To begin with, using f to designate a constant is off-putting to us laypeople, who are used to using it for a function. Hence my confusion on that point.

Is the nabla the covariant derivative (which I understand to be a special case of a Levi-Civita connection, itself a special case of an affine connection -- Did I get that right?)? As pervect states, it adds a rank to a tensor. Here's the version of the covariant derivative I know about:

$\nabla_{\beta}V^\alpha = \partial_{\beta}V^\alpha + V^{\nu}\Gamma^{\alpha}_{\nu\beta}$

I fail to see where it has a vector and a vector field as arguments. All I see is the vector V. Again, my ignorance. Sorry to drag out this discussion.

19. Apr 20, 2017

### vanhees71

You can define a "directional derivative" by it. Take another vector field with components $W^{\beta}$ then you can define
$$(\nabla_W V)^{\alpha} = W^{\beta} \nabla_{\beta} V^{\alpha}.$$
Another application is a covariant derivative for vectors defined along a curve like $u^{\mu}=\dot{x}^{\mu}$, where the dot refers to the derivative with respect to an affine parameter like proper time and $x^{\mu}(\tau)$ given as a trajectory of a massive particle. Then the covariant derivative of arbitrary vectors $v^{\mu}(\tau)$ wrt. $\tau$ is
$$\mathrm{D}_{\tau} v^{\mu}(\tau)=\dot{v}^{\mu} + {\Gamma^{\mu}}_{\rho \sigma} u^{\rho} v^{\tau}.$$
Applied to $u^{\mu}$ itself, you can use it to define geodesics via
$$\mathrm{D}_{\tau} u^{\mu} =0.$$

20. Apr 20, 2017

### Orodruin

Staff Emeritus
The nabla is the affine connection. The notation is the same as for the covariant derivative. The Levi-Civita connection is a particular type of affine connection in a manifold with a metric.

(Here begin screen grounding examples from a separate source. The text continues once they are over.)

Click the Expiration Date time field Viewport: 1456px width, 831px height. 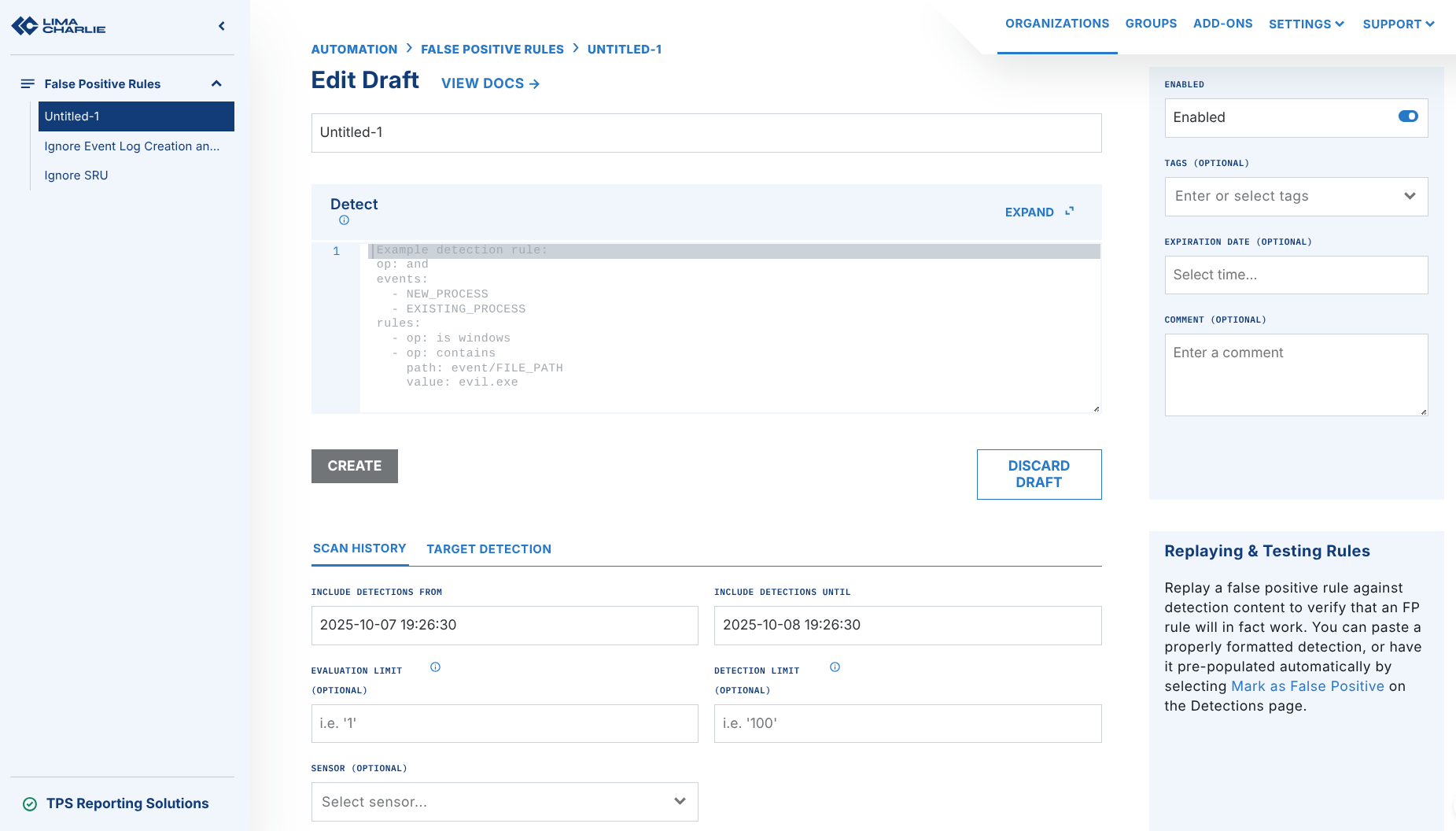point(1296,275)

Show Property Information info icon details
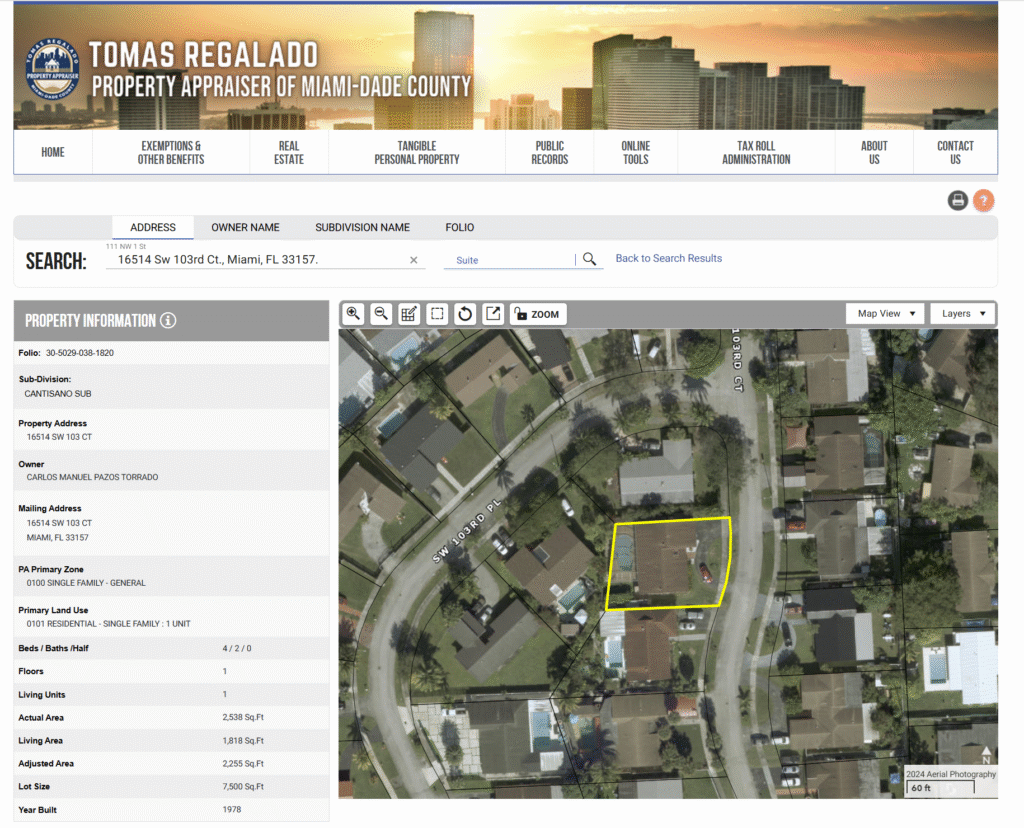point(168,321)
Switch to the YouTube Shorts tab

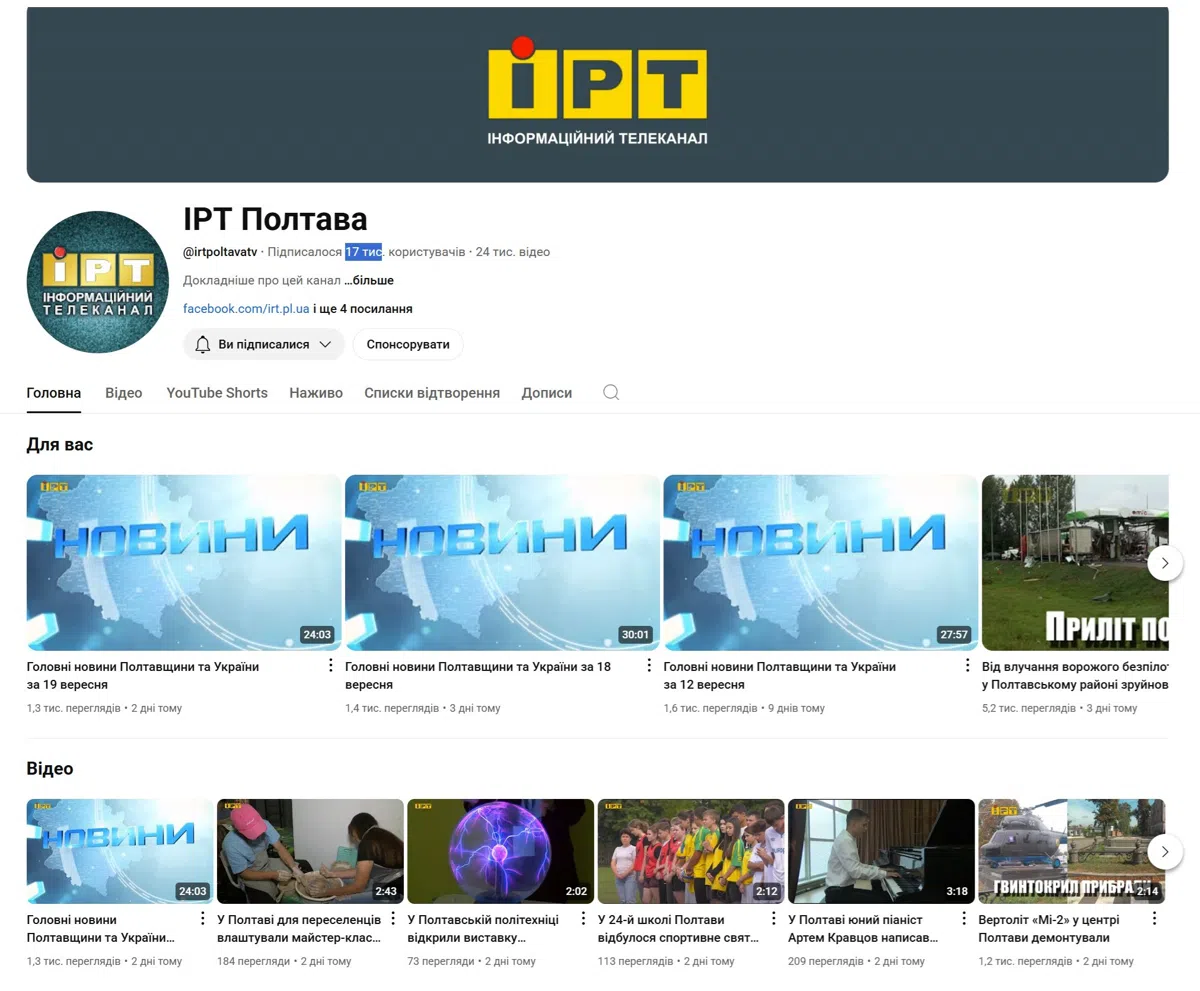(217, 393)
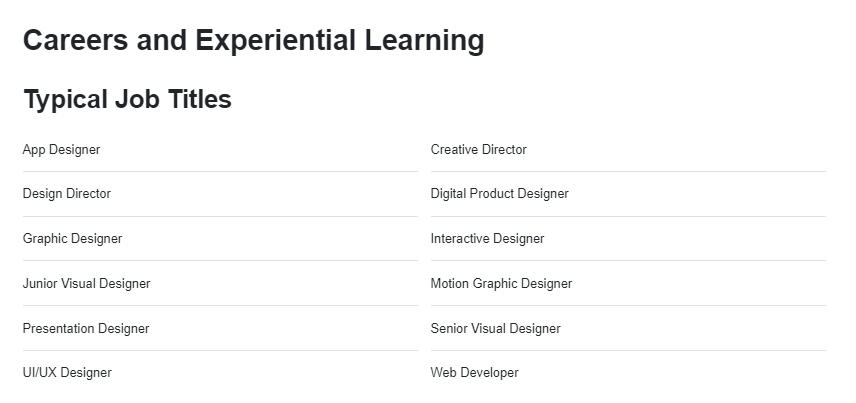Screen dimensions: 856x403
Task: Select the Web Developer entry
Action: tap(474, 372)
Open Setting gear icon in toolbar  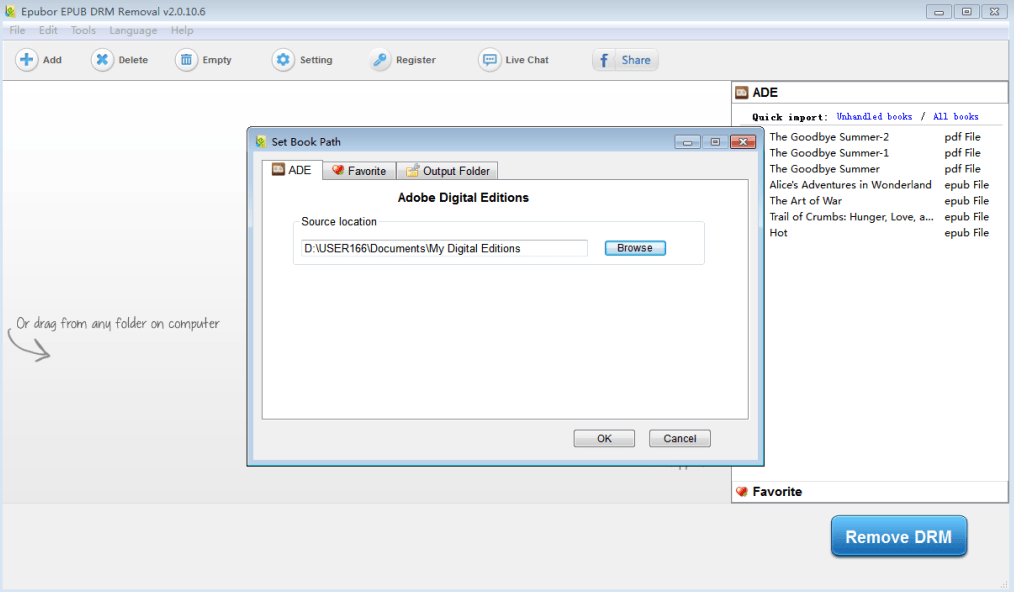point(283,60)
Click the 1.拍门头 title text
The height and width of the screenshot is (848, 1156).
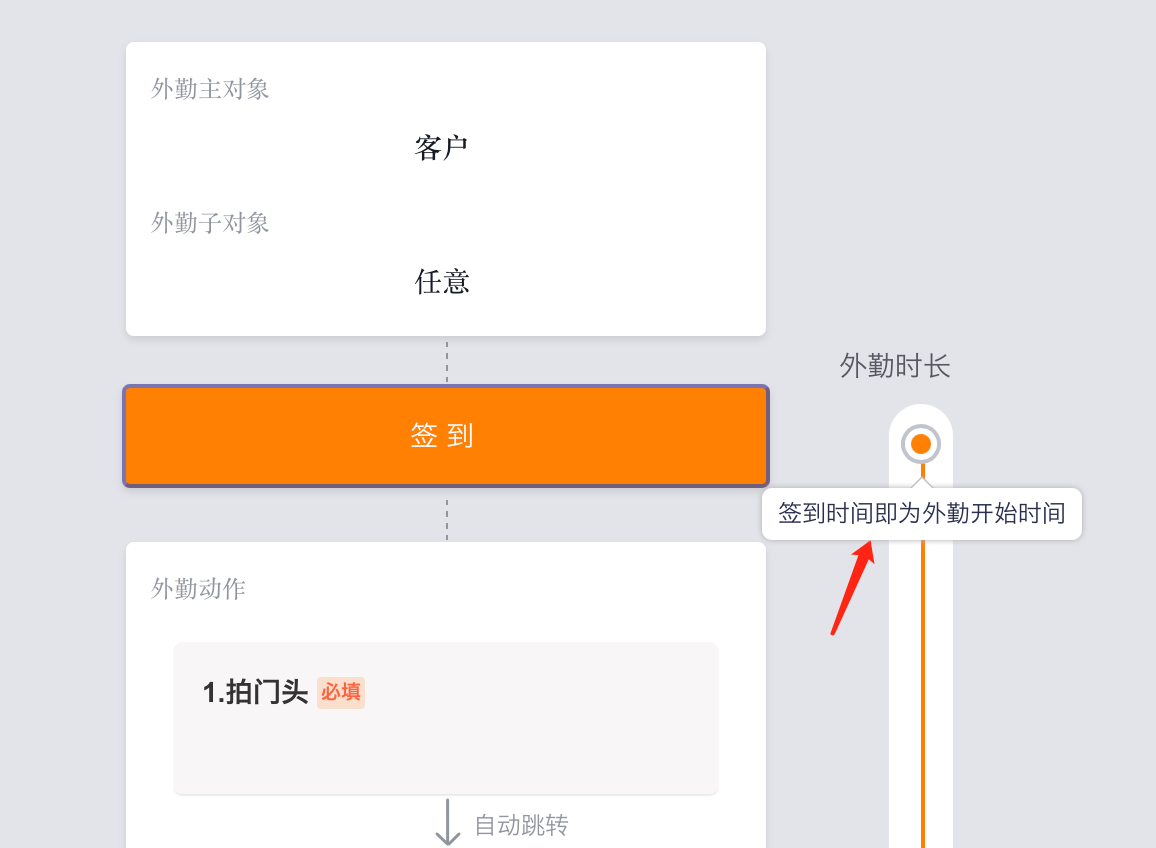point(255,692)
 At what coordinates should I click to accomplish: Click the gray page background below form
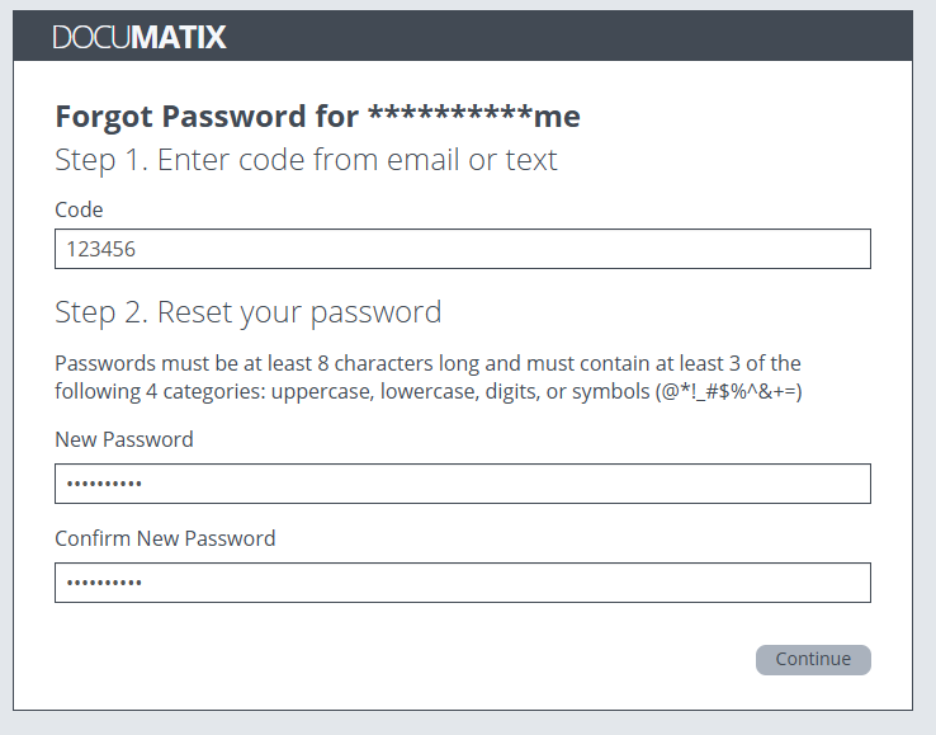468,724
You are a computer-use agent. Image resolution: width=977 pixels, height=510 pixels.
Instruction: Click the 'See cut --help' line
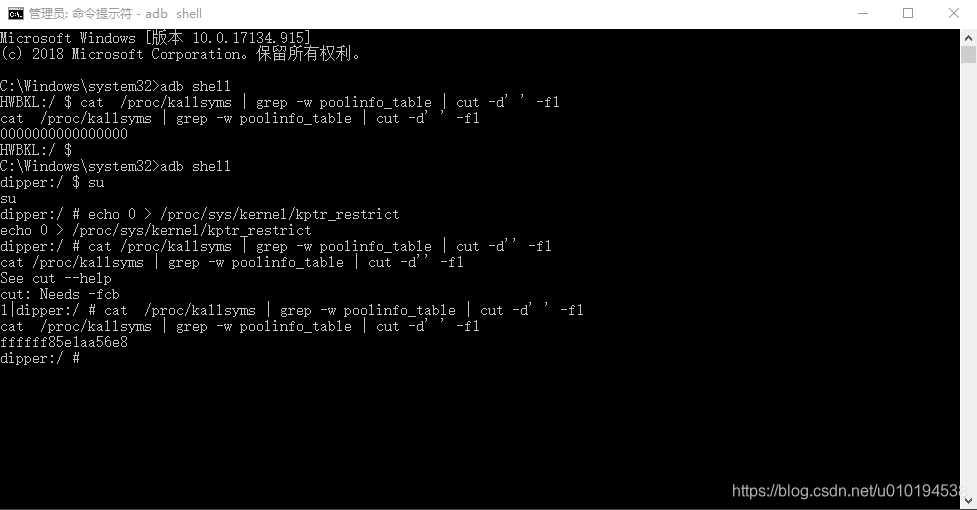pyautogui.click(x=55, y=278)
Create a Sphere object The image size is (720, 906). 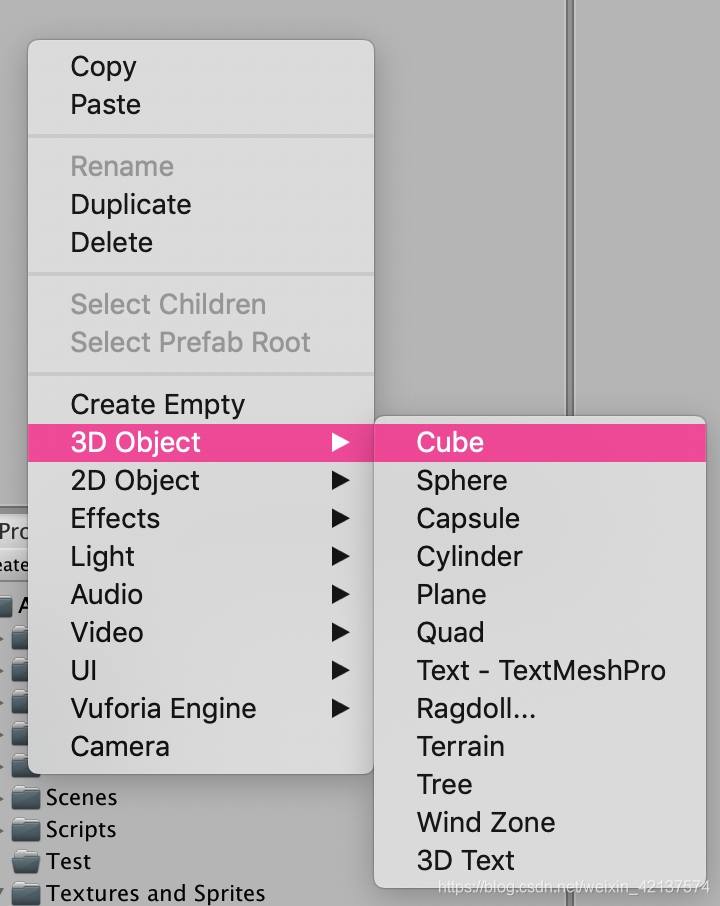pos(461,480)
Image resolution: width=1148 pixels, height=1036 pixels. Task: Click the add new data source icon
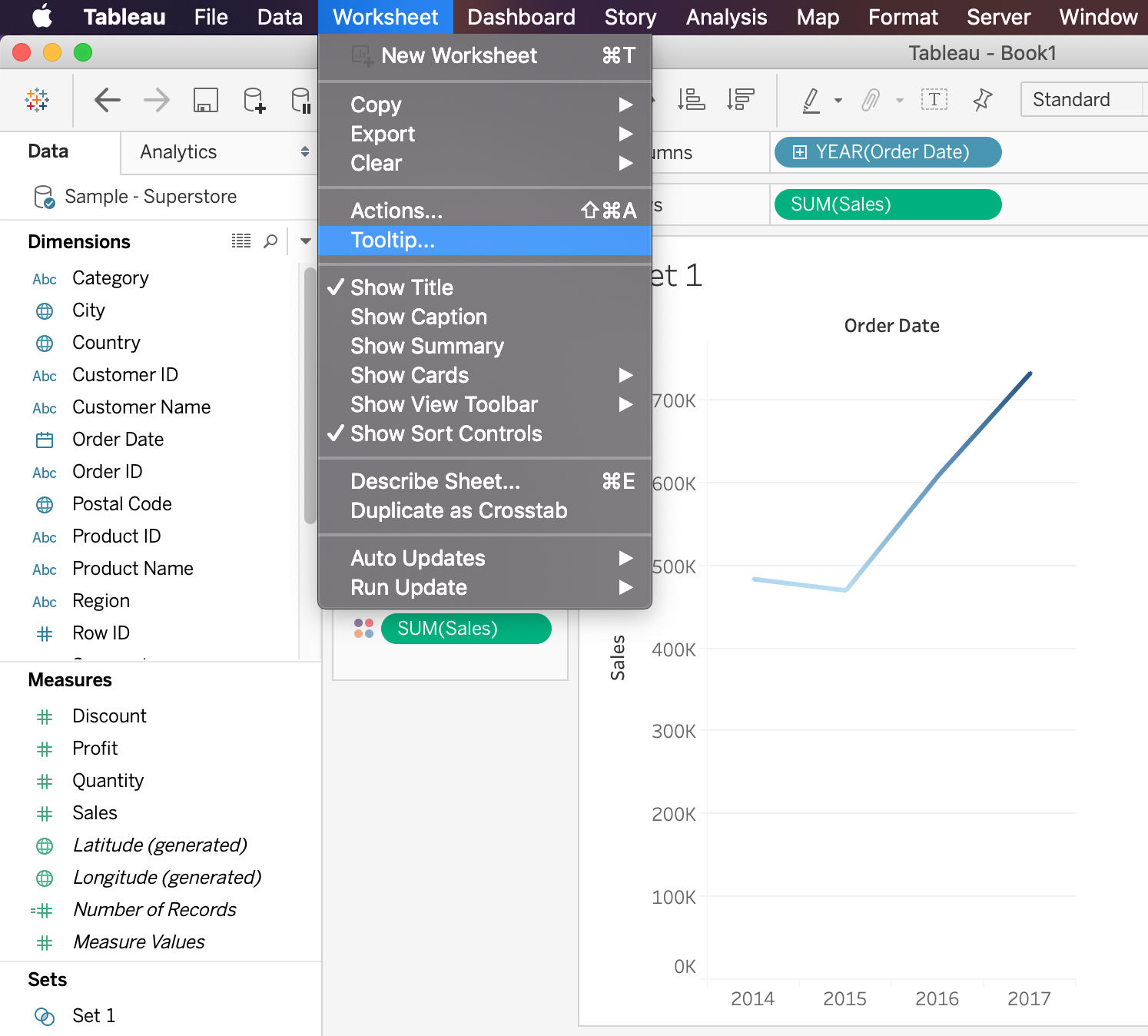(x=254, y=100)
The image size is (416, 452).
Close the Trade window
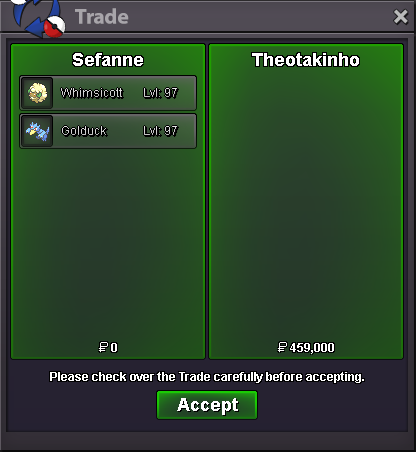tap(400, 17)
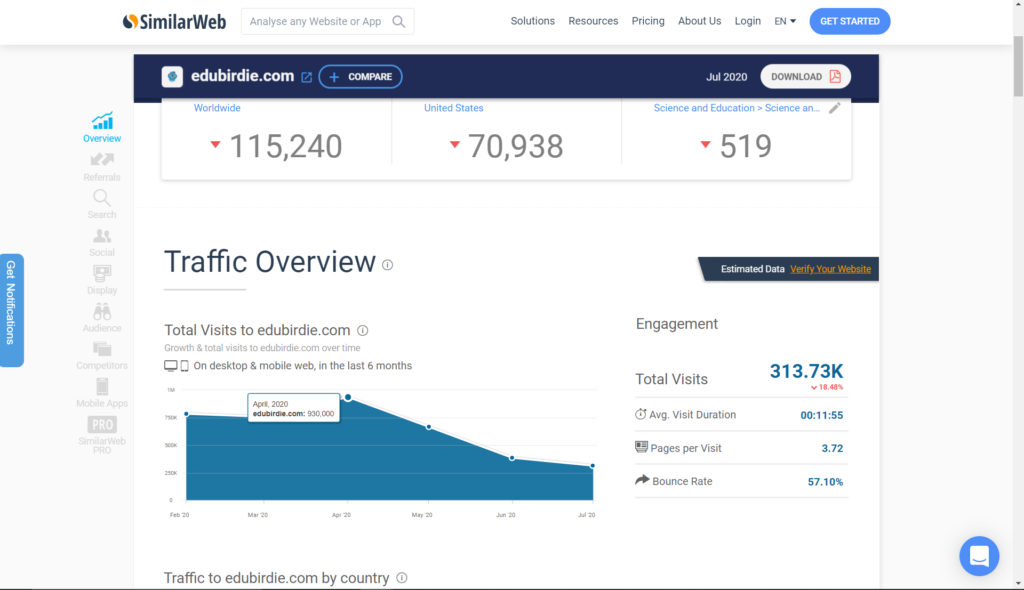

Exactly. A type $(n,m)$ tensor is a linear map from a $m$ copies of the tangent space to $n$ copies of the same tangent space. The typical coordinate free notation is to put the additional argument as a subscript of the $\nabla$. For example, if $T$ is a type $(1,2)$ tensor, then $T(Y,Z)$ is a tangent vector and $\nabla T$ is a type $(1,3)$ tensor $S$ such that $S(X,Y,Z) \equiv \nabla_X T(Y,Z)$. There is nothing here that is any different from what you are doing, except that you have put everything in coordinate form.

That would be the free $\beta$ index, which can be contracted with the components of the vector, and the field $V$, respectively.